Franz Liszt: Années de pèlerinage

Joachim Kaiser, den manche als deutschen Musikpapst verehren, andere hingegen für einen „Schwafelhans von Spitzengraden“ (Eckhard Henscheid, Sudelblätter) halten, schreibt in seinem Klassiker Große Pianisten in unserer Zeit (2. Auflage 1974, S. 97): „Gewiss, Wilhelm Kempff ist kein Liszt-Spieler […] Kempff hat weder genug Kraft noch Brillanz für Liszt.“ Ein haarsträubendes Fehlurteil! Viele Liszt-Präsentationen von Kempff scheint Kaiser sich nicht angehört zu haben, denn sonst hätte er vermutlich vernommen, dass man Liszts Werke auch ohne halsbrecherische Fingerkunststücke erstrahlen lassen kann, wobei noch hinzukommt – und dies wird von dem Klassik-Experten offenkundig überhaupt nicht bedacht –, dass Liszt neben kraftstrotzenden akrobatischen Virtuosennummern auch viele lyrische Klavierstücke komponiert hat, die geradezu darauf warten, von einem so luzide-einfühlsamen, und über einen so wunderbar weichen, kantablen Anschlag verfügenden Pianisten wie Wilhelm Kempff interpretiert zu werden. Und daher ist es auch nicht verwunderlich, dass es von Kempff eine Deutsche Grammophon-Aufnahme gibt, die zu den glänzendsten Liszt-Interpretationen zu zählen ist, die es überhaupt auf Tonträger gibt: Wilhelm Kempff: Franz Liszt, Années de pèlerinage: Italie, Deux Légendes, Deutsche Grammophon, 2011.

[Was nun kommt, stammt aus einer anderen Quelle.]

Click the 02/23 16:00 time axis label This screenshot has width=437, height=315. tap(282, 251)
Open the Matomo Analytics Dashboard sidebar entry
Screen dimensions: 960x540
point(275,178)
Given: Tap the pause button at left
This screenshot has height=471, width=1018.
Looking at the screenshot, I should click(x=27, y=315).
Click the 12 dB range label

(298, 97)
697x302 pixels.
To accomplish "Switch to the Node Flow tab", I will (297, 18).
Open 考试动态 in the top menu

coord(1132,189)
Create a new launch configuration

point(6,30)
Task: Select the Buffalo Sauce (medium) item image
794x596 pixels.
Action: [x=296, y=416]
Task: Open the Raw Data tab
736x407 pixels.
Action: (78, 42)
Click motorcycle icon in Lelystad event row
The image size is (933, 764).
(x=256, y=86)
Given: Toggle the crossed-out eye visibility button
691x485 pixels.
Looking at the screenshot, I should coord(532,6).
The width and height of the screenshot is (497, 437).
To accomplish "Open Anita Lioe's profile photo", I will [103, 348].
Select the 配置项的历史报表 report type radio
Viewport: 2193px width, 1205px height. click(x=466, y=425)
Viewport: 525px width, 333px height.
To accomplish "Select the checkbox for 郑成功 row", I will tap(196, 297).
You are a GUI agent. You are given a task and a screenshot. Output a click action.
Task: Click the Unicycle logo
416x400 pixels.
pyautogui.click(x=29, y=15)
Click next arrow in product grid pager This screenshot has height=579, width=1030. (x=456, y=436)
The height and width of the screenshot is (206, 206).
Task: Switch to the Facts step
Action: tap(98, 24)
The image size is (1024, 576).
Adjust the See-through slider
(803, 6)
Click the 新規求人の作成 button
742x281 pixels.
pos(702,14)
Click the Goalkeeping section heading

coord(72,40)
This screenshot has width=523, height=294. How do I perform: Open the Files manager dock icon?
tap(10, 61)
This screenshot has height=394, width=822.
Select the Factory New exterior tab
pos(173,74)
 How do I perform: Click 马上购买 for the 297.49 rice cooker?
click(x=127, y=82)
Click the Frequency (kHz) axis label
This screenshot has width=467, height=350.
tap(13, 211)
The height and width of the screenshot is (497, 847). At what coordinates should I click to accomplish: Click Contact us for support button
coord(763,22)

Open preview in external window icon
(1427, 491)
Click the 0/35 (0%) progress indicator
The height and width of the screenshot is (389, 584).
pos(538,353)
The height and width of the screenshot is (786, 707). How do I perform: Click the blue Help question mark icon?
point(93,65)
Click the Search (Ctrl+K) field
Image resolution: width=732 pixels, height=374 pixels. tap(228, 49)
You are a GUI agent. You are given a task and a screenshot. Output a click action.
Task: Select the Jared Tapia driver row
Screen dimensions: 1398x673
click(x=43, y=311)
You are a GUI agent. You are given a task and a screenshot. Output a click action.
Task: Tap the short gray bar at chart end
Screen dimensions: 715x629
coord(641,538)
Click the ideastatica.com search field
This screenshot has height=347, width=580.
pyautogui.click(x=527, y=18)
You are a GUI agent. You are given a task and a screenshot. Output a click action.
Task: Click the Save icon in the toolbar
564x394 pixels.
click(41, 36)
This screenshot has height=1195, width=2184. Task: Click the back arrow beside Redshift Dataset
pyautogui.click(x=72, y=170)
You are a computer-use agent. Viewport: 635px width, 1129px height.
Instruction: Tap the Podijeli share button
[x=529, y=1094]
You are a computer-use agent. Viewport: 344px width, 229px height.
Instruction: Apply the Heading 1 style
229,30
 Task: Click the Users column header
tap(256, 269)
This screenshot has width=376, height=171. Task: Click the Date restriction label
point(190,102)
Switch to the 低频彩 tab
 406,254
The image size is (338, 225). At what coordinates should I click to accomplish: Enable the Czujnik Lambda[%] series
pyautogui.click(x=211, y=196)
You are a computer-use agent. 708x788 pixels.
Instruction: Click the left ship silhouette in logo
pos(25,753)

Mit seiner Geliebten, der französischen Gräfin Marie d’Agoult, reiste Franz Liszt zwischen 1837 und 1839 durch Italien, wo beide sich begeistert mit der italienischen Kultur, Kunst und Literatur befassten. Eindrücke dieser Italienreise hat Liszt in den Kompositionen des zweiten Bandes seines Klavierkompositionszyklus Années de pèlerinage („Pilgerschaftsjahre“) verarbeitet und dabei etwas völlig Neues in der Musikgeschichte vollbracht, denn nie zuvor hatte ein Komponist Musik über einzelne Kunstwerke geschrieben. Das erste Stück des zweiten Teils der Années trägt den Namen Sposalizio, nach Raffaels Gemälde Sposalizio della Vergine (Vermählung Mariä); es folgen Il penseroso („der Nachdenkliche“) nach Michelangelos gleichnamiger Grabskulptur für Lorenzo di Piero deʼ Medici, Herzog von Urbino (nicht zu verwechseln mit Lorenzo di Piero deʼ Medici, genannt Lorenzo il Magnifico, ein Fehler, der so manchem Musikwissenschaftler unterläuft), die Canzonetta del Salvator Rosa (die Übertragung eines Marschliedes) und schließlich drei Sonette nach Petrarca. Das umfangreichste Stück dieses Zyklusteils (Fantasia quasi sonataAprès une lecture de Dante) fehlt, stattdessen hören wir die Gondoliera aus Venezia e Napoli, der dreiteiligen Ergänzung des zweiten Teils der Années de pèlerinage. Dieses Gondellied basiert auf dem venezianischen Volkslied La biondina in gondoletta („Das blonde Mädchen in der Gondel“), das noch heute bekannt ist: Ein Gondoliere lädt eine Blondine mit amourösen Hintergedanken in seine Gondel ein, wo diese jedoch von den zarten Wellen in einen Schlummer geschaukelt wird und so den Avancen entgeht. Abgerundet wird die Aufnahme von den Zwei Legenden: der Vogelpredigt des heiligen Franziskus von Assisi und der Legende des heiligen Franziskus von Paula, der über die Wogen schreitet.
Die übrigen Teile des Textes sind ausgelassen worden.